Aim of the task:
Set out exactly, and only, the lines running from the one containing "You are a computer-use agent. The" to the bottom of the listing below; pictures stay out.

Material supplied:
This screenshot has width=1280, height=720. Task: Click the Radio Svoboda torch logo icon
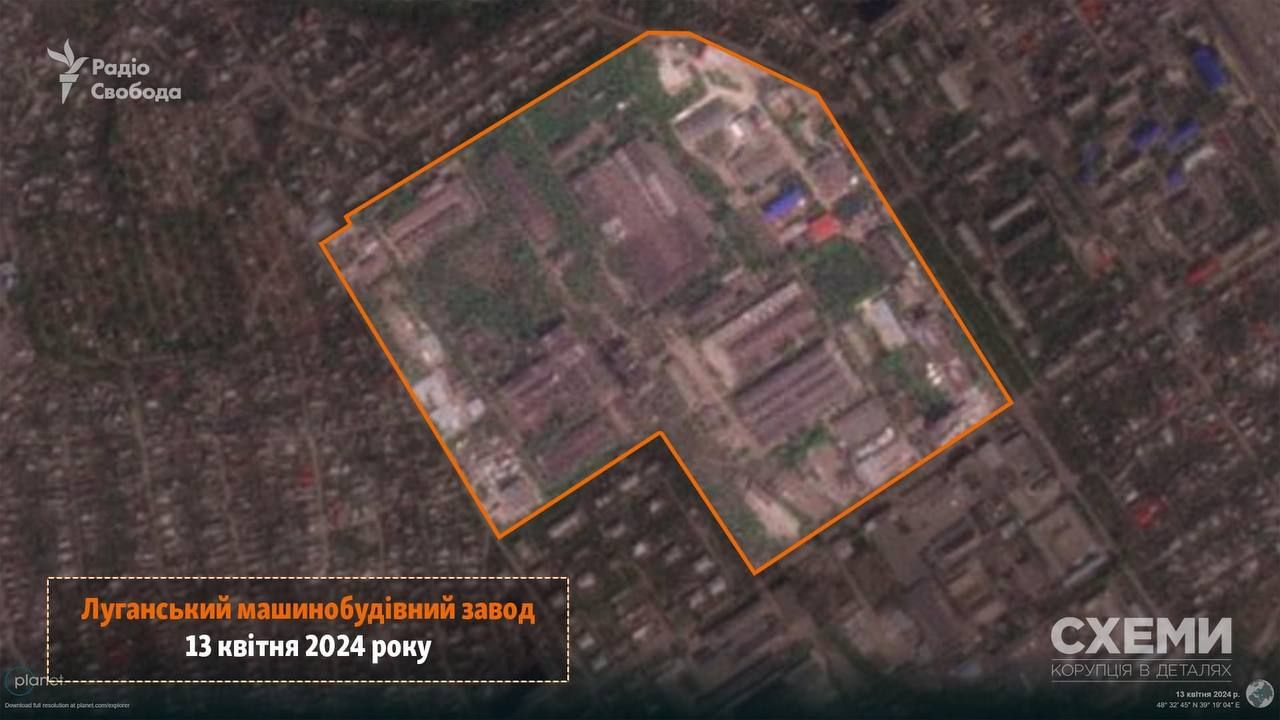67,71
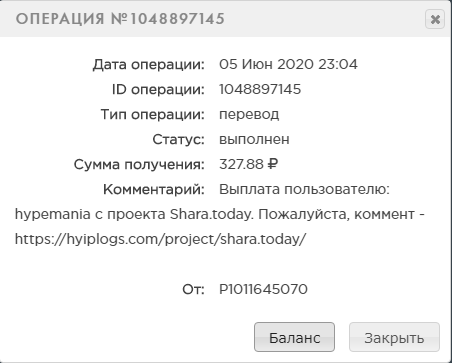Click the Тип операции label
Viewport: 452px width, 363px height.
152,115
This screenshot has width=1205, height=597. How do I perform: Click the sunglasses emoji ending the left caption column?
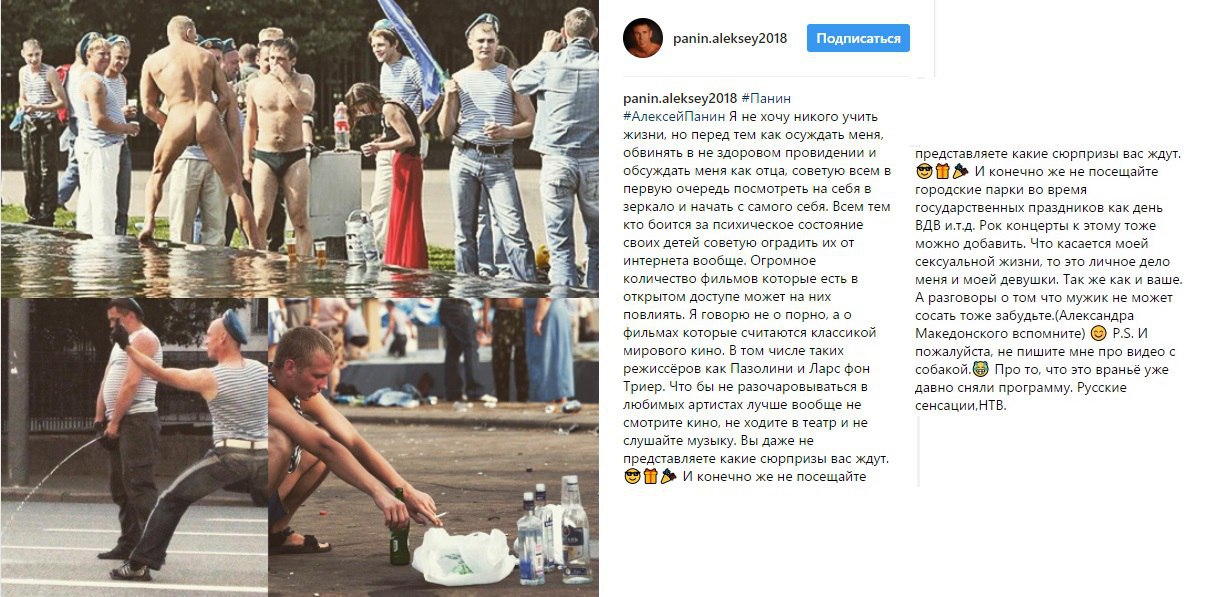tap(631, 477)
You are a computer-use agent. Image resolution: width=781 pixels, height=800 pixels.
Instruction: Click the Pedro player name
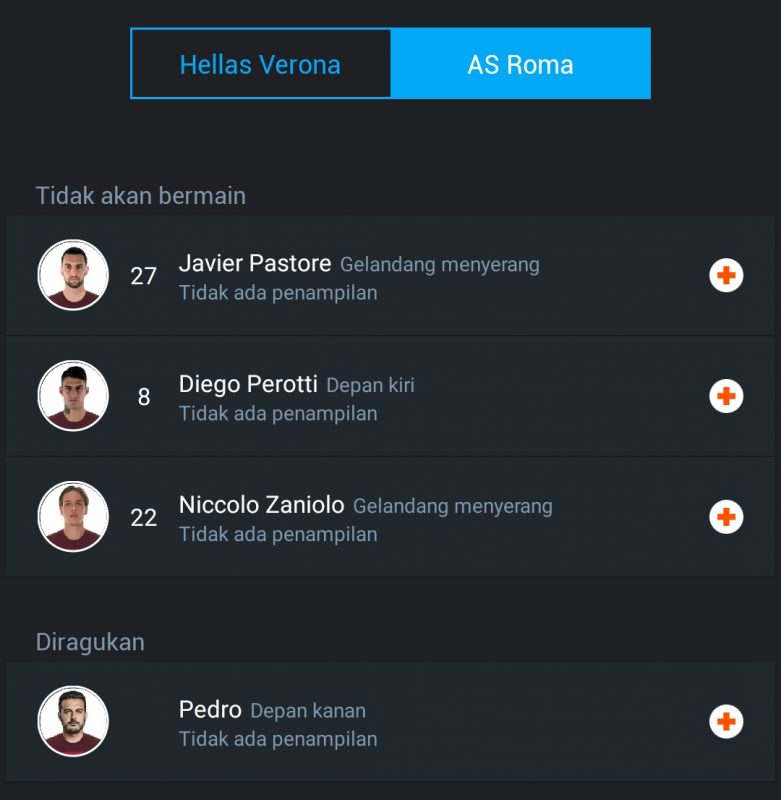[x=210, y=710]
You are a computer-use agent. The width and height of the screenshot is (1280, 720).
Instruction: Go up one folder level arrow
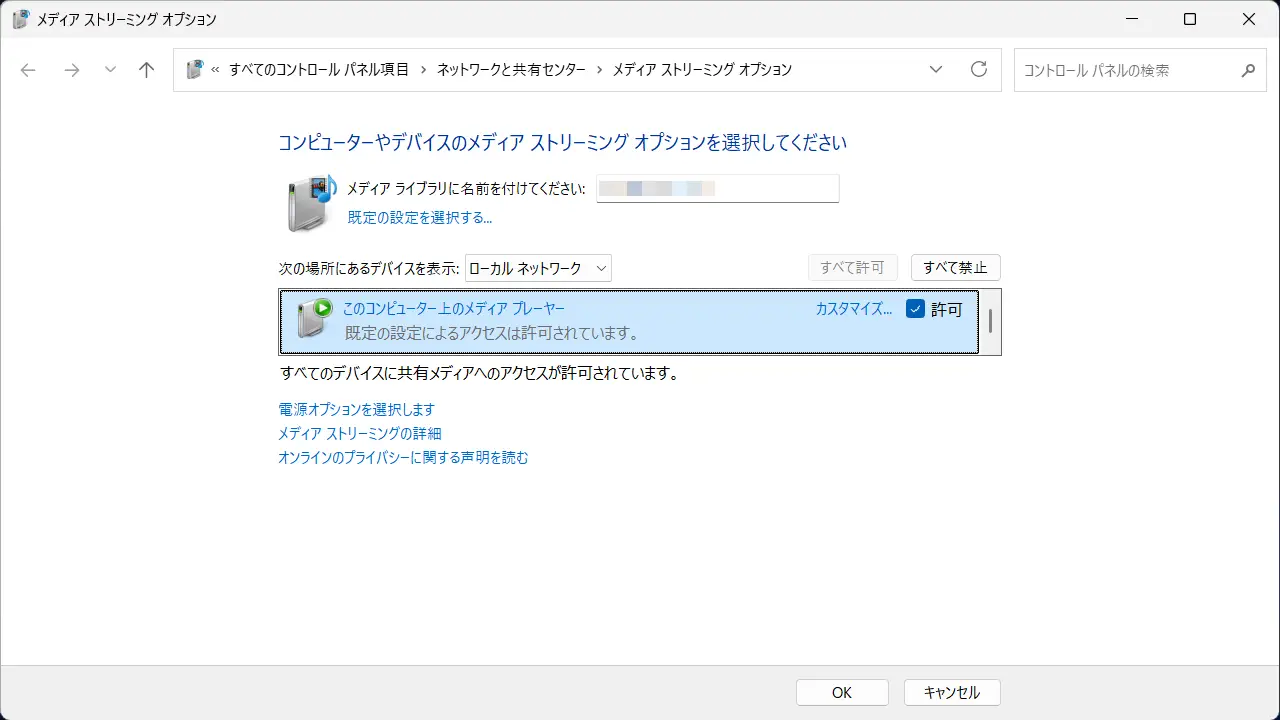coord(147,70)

Response:
You are a computer-use agent. The width and height of the screenshot is (1280, 720).
Instruction: Go up one folder level arrow
coord(147,70)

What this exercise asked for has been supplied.